The wind nearly took the car door off my hand the morning we arrived, and I took it as fair warning. The Guadalupe Mountains are the highest thing in Texas, and they announce themselves from fifty miles off — the great limestone prow of El Capitan sailing out of the flat Chihuahuan Desert like the bow of a ship run aground. We had the place almost to ourselves, which is the norm here; this is one of the least-visited national parks in the country, too far from anywhere, too austere for casual travelers. Lia read the trailhead sign aloud — that these peaks are the exposed spine of an ancient reef, that we would be climbing through the fossilized bodies of creatures dead 260 million years — and we both looked up at the dry stone and tried to picture the tropical sea.

Climbing to the Roof of Texas

Guadalupe Peak is the obligatory pilgrimage: 8,751 feet, the highest point in the state, and a hard, honest hike of switchbacks that gain the ridge and never really let up. The wind on the exposed sections is legendary and occasionally alarming, but the reward is total — from the summit’s little steel pyramid the desert spreads out in every direction, El Capitan’s cliff dropping away beneath your boots, and on a clear day you can see impossibly far into New Mexico and Texas both. It took us most of a day. Near the top a raven hung motionless in the gale beside the trail, wingtips trembling, holding station in the same wind that was trying to peel us off the mountain.

Hikers on the rocky summit trail of Guadalupe Peak with El Capitan's limestone cliff dropping away to the desert far below

McKittrick Canyon and the Autumn Secret

If Guadalupe Peak is the park’s muscle, McKittrick Canyon is its soul. A spring-fed stream runs through this hidden cleft in the reef, and along it grows a ribbon of maples, oaks, and walnut trees — a scrap of unlikely woodland threaded through the desert. In late October and early November those maples turn scarlet and gold, and word gets out; it is the one time the park draws a crowd, Texans driving hours to see fall color where no one expects it. We walked in to the Pratt Cabin, a stone lodge built by a geologist who loved this canyon, and sat by the clear water listening to it run over the rock while the leaves came down.
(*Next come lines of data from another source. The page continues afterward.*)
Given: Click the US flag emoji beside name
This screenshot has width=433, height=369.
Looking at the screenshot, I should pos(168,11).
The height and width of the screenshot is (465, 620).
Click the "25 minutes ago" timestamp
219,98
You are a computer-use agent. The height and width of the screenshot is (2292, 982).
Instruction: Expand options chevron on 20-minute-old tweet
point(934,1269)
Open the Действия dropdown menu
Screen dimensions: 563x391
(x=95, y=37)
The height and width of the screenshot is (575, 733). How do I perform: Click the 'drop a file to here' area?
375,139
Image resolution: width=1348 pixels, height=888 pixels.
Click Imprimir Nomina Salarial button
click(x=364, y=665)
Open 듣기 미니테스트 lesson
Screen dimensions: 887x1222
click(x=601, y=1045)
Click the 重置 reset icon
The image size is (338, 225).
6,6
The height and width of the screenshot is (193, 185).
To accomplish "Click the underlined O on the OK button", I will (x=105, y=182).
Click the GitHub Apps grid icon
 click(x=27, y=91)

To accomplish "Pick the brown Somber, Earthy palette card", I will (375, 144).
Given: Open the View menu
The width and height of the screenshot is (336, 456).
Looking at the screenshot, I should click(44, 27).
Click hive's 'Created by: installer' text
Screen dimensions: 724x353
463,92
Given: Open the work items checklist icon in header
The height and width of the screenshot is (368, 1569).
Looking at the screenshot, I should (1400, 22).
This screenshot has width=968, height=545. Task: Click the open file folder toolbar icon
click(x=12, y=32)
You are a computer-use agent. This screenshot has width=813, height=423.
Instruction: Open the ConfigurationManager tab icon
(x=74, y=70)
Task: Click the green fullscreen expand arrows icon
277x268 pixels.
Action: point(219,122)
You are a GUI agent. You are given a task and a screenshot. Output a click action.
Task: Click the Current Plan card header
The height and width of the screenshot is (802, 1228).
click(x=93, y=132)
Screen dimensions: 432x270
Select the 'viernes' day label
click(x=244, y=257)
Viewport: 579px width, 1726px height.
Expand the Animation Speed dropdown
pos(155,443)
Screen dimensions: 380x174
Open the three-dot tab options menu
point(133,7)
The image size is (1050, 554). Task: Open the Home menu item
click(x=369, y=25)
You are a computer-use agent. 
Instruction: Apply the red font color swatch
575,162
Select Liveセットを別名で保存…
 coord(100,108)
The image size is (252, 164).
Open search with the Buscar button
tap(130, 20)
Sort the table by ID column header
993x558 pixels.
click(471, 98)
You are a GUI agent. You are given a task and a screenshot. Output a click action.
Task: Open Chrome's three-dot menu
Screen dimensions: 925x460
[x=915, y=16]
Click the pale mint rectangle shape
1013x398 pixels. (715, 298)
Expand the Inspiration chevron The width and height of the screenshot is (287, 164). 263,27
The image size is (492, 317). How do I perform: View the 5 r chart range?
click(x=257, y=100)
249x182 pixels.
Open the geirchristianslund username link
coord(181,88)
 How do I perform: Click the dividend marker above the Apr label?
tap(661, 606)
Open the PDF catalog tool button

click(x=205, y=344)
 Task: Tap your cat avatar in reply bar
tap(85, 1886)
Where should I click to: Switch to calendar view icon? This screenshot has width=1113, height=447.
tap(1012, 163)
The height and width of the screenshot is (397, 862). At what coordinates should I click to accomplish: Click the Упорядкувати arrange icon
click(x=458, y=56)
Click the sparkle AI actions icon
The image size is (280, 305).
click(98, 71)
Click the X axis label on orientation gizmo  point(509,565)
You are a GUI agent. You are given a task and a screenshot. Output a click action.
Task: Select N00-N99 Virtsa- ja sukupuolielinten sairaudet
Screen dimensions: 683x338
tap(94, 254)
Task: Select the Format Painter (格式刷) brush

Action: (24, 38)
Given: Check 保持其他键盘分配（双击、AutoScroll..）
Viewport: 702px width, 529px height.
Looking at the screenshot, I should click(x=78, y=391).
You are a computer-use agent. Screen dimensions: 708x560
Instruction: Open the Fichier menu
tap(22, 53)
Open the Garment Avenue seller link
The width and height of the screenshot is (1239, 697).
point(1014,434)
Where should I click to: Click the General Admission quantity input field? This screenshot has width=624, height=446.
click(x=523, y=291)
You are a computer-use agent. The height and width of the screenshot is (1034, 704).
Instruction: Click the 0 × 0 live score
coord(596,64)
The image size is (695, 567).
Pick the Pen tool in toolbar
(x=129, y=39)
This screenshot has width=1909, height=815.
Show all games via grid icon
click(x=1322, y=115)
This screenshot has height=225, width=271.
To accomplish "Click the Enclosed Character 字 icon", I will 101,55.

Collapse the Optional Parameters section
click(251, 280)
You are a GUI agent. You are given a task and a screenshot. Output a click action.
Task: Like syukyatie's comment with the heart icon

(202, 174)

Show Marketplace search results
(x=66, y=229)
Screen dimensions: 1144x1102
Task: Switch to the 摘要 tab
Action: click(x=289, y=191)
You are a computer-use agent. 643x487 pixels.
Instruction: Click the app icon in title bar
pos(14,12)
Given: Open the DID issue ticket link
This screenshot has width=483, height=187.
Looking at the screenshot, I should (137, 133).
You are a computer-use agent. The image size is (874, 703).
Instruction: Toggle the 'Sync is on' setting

After the naked wind of the peaks it felt like being let in on a secret.

The clear spring-fed stream of McKittrick Canyon running past maples turning red and gold in autumn beneath the limestone walls of the Guadalupe Mountains

The Dunes and the Desert Floor

Down on the flats the park keeps surprising you. West of the mountains lie glaring white gypsum dunes, a small sea of them, blinding at midday and rose-colored at dusk. The desert lowlands are stitched with agave, sotol, and prickly pear, and at El Capitan’s foot the ruins of a Butterfield stagecoach station recall when this pass was a lonely, dangerous link across the continent. We spent our last evening at the Salt Basin overlook watching the light drain off the west face of the reef, the whole range going from bone-white to amber to a deep smoldering red, and the wind — of course — never once let up.

Getting There

The Guadalupe Mountains sit in far West Texas on US-62/180, about two hours east of El Paso, which has the nearest airport, and only a short drive south of Carlsbad Caverns in New Mexico — the two parks are the same reef and pair perfectly. There is no lodging and little food inside the park, so stock up in El Paso, Carlsbad, or Van Horn and bring more water than you think you need. Autumn is the prime season for both McKittrick’s color and cooler hiking; summer is punishingly hot and exposed. Whatever you do, respect the wind, which is a genuine force of nature here.